Fronts and patterns with a dynamic parameter ramp

TL;DR

This paper investigates how slowly changing parameters influence invasion fronts and pattern formation in reaction-diffusion systems, providing analytical predictions and rigorous results for front dynamics and wavenumber selection.

Contribution

It introduces a unified approach combining linearized analysis, comparison principles, and modulation techniques to analyze dynamic parameter effects on invasion fronts and pattern formation.

Findings

Derived asymptotic predictions for front position and decay.

Established rigorous spreading results for unbounded parameter variation.
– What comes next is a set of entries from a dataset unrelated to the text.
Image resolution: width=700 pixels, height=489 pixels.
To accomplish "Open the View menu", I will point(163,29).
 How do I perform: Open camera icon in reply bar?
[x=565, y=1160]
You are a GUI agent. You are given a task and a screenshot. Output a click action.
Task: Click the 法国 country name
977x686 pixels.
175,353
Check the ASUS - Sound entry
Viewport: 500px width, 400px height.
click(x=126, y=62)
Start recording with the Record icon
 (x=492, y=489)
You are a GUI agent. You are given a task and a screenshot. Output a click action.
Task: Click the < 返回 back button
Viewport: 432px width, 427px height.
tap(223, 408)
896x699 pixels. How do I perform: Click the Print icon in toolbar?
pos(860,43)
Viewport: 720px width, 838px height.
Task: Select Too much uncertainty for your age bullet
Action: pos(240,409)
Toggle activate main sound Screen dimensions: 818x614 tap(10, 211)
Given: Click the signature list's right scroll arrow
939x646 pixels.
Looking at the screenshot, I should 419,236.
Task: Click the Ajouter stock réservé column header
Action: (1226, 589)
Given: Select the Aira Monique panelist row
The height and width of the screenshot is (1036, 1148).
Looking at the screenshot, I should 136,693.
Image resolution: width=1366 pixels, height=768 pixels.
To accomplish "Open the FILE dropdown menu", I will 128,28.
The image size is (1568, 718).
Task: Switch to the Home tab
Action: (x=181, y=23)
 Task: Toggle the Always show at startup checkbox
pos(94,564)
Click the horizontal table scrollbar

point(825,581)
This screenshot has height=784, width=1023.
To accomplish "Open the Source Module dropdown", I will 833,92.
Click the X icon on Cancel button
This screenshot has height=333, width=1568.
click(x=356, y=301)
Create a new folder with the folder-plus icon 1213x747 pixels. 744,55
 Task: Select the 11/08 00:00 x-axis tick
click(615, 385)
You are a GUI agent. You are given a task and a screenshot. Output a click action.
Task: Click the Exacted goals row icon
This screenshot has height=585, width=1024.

Predicted wavenumber selection and delayed invasion phenomena.

Abstract

We examine the effect of a slowly-varying time-dependent parameter on invasion fronts for which an unstable homogeneous equilibrium is invaded by either another homogeneous state or a spatially periodic state. We first explain and motivate our approach by studying asymptotically constant invasion fronts in a scalar FKPP equation with time-dependent parameter which controls the stability of the trivial state. Following recent works in the area, we use a linearized analysis to derive formal predictions for front position and leading-edge spatial decay. We then use a comparison principle approach to establish a rigorous spreading result in the case of an unbounded temporal parameter. We then consider patterned-invasion in the complex Ginzburg-Landau equation with dynamic bifurcation parameter, a prototype for slow passage through a spatio-temporal Hopf instability. Linearized analysis once again gives front position and decay asymptotics, but also the selected spatial wavenumber at the leading edge. We then use a Burger's modulation analysis to predict the slowly-varying wavenumber in the wake of the front. Finally, in both equations, we used the recently developed concept of a space-time memory curve to characterize delayed invasion in the case where the parameter is initially stable before a subsequent slow passage through instability and invasion. We also provide preliminary results studying invasion in other prototypical pattern formation models modified with a dynamic parameter, as well as numerical results for delayed transition between pushed and pulled fronts in Nagumo's equation with dynamic parameter.